More on the Banzhaf power measure

Serguei Kaniovski sent me this paper. Here’s the abstract:

I [Kaniovski] discuss a numerical scheme for computing the Banzhaf swing probability when votes are not equiprobable and independent. Examples indicate a substantial bias in the Banzhaf measure of voting power if either assumption is not met. The analytical part derives the exact magnitude of the bias due to the common probability of an affirmative vote deviating from one half and due to common correlation in unweighted simple-majority games. The former bias is polynomial, whereas the latter is linear. I derive a modified square-root rule for two-tier voting systems which takes into account both the homogeneity and the size of constituencies. The numerical scheme can be used to calibrate an accurate empirical model of a heterogeneous voting body, or to estimate such a model from ballot data.

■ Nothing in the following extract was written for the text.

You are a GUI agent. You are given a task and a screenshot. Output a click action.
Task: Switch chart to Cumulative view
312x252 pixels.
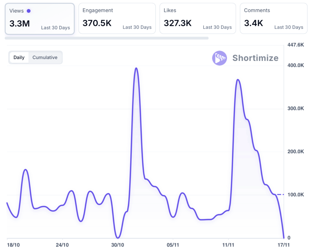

The model in the paper is related to my paper with Tuerlinckx and my paper with Katz and Bafumi. It has a slightly different from our work in focusing on settings with small numbers of voters (e.g., 2, 3, or 4), whereas we are interested in elections with thousands or millions of voters. That stated, I completely disagree with the focus on the square-root rule (section 4.1 of the paper), since the underlying assumption here–that elections with large numbers of voters will be much closer (in vote proportion) than elections with small numbers of voters–does not occur in reality; see here for a discussion in the U.S. context. (Kaniovski notes this in a footnote on page 20 of his paper, but I don’t think he’s fully internalized our results–if he had, I don’t think he’d focus on the square root rule.) The mathematics of the paper seem reasonable so it might point to a useful future direction of this research.

Finally, I like the last paragraph of the paper:

The main conclusion of this paper is that, despite the Banzhaf measure being a valid measure of a priori voting power and thus useful for evaluating the rules at the constitutional stage of a voting body, it is a poor measure of the actual probability of being decisive at any time past that stage. The Banzhaf measure cannot be used to forecast how frequent a voter will be decisive.

Except that, given that the Banzhaf measure is a poor measure etc., I don’t see why it is appropriate to claim that it is “useful for evaluating the rules at the constitutional stage.” If it’s wrong in all the empirical examples, I don’t see how it can be useful at the constitutional stage. I mean, if you lose on red and you lose on black, and you lose on 0 and you lose on 00, then you don’t need to actually spin the wheel to know you’re in trouble!